Contrary to the view expressed in the parliamentary motion, “the current policy instruments, including the willing seller policy, and other provisions of section 25 of the Constitution” (sic) have notbeen the main factors hindering effective land reform. According to the High Level Panel Report, the failure of land reform thus far may instead be ascribed primarily to the incapacity of the relevant government departments, and to corruption. The present formulation of section 25 and a proper legislative framework can and should be used to speed up the land reform process and extend property rights to all. Section 25 has not been properly utilised to do that, as the High Level Panel Report states.

Importantly, we further believe that an amendment of section 25 to allow EWC would have extremely negative political implications for the country, including political instability and even anarchy. It would all but destroy the national accord reached in 1994 and 1996. An amendment to section 25 to allow EWC will surely harm agricultural production and food security and will also negatively affect future investment and other sectors of the economy – contrary to what the parliamentary motion and the ANC’s resolution at Nasrec expressly intended. 
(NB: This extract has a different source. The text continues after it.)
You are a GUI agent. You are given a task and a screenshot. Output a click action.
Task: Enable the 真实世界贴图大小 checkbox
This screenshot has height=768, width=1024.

From a legal point of view, an amendment to section 25 that removed the term “law of general application”, would run contrary to the limitation clause at section 36(1)(a). In targeting a specific group of South Africa’s population, the law no longer becomes a law of general application and would run contrary to the values of section 36, specifically that of equality. In addition, should the amendment remove the reference to just and equitable compensation, and instead make provision for zero compensation, it infringes upon the foundational values of the Constitution, which establish South Africa as a nation based on the Rule of Law. Taking away the just and equitable requirement for compensation, detracts from the principles of legality, which undergird the Rule of Law. Finally, ousting the jurisdiction of the court in the finalisation of compensation transgresses all known legal principles, given that courts are the upper guardians of the law and the Constitution. 

The Foundation’s strong views in this regard do not mean that we support the status quo on property rights and land reform. Therefore, the Foundation’s submission further made a number of recommendations on how to extend property rights to all South Africans and effect meaningful land reform. In this regard, we believe that there is a need for policy coherence and a proper legislative framework for land reform/redistribution (including a proper definition of land reform); that tenure reform laws provide inadequate legal protection and need to be amended; and that there is a need for secure informal land rights in both urban and rural areas (including redistributed and restored land). The Foundation also makes the point that there is urgent need for a full-scale and accurate land audit. In implementing land reform, we believe that a special purpose vehicle (SPV) must be established by law to extend property rights to all South Africans and implement land reform effectively.

The Foundation will make itself available to make oral representations to the public hearings of the Constitutional Review Committee.